I just wanted to show my life time garden buddy, friend, and wife of soon to be 52 years! She has been a very big help both in support and as you can see, manual labor! 
She is helping out with all the wood chips
May you all be as blessed as I have
Errol


----------



## angel1237b

you have a beautiful garden buddy...blessings to both of you.


----------



## Errol

thank you Angel, and hope you have a great and successful gardening year


----------



## HOOKER

a 52yr garden'n buddy,,, WOW,, ya'll do'n great!!!!


----------



## Errol

thanks Hooker, got her young and trained her right! lol, or might be the other way around!


----------



## HOOKER

Ooooooooo I aint gonna touch that one,,,,

mine's gonna werk me ta death,,, so her & her new hubby can enjoy my garden...
UNTIL then I'm gonna enjoy every minute of her help!!!!!
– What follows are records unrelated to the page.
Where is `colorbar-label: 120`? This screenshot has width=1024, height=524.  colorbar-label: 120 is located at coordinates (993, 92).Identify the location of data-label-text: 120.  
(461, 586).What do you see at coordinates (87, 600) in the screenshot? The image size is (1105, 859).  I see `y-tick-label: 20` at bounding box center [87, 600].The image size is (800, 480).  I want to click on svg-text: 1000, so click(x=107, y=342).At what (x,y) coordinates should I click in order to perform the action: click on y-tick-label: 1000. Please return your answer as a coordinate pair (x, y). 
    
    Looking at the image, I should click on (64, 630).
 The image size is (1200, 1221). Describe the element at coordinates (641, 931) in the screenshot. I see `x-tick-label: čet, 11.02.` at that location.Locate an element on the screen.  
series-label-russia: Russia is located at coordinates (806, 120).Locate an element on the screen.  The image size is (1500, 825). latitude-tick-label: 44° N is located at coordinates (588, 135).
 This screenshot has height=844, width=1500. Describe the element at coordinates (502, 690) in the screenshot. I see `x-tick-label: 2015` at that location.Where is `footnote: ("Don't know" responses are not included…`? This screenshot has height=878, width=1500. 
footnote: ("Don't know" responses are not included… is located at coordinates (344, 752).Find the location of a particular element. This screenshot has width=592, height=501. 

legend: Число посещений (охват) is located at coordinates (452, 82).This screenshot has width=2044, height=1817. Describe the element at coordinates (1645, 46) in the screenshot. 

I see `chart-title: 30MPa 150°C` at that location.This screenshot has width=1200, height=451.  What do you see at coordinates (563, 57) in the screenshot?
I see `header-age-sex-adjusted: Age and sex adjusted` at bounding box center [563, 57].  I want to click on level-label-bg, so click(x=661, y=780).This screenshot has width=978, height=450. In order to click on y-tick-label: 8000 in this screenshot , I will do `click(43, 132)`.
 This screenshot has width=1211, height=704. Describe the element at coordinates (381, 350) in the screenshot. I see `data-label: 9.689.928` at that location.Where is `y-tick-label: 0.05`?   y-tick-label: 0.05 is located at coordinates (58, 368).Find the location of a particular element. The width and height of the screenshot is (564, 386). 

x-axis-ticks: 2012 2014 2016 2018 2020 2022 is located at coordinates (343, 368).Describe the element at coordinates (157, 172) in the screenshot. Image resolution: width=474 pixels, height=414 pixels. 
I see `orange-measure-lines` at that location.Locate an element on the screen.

hope he knows how ta raise werms cuz she doesnt & loves ta FISH & she CLAIMS ta out catch me EVERYTIME WE GO.....
(only cuz I bait her hook & take off her fish).................................


----------



## Errol

aaaaaaaahhhaaaaaaaaaaaaaaaaahhhhaaaaaa!! Hooker but we do have fun! lol


----------



## HOOKER

heck yeah we Have Fun.....

woodnt change a thing!!!!!!


----------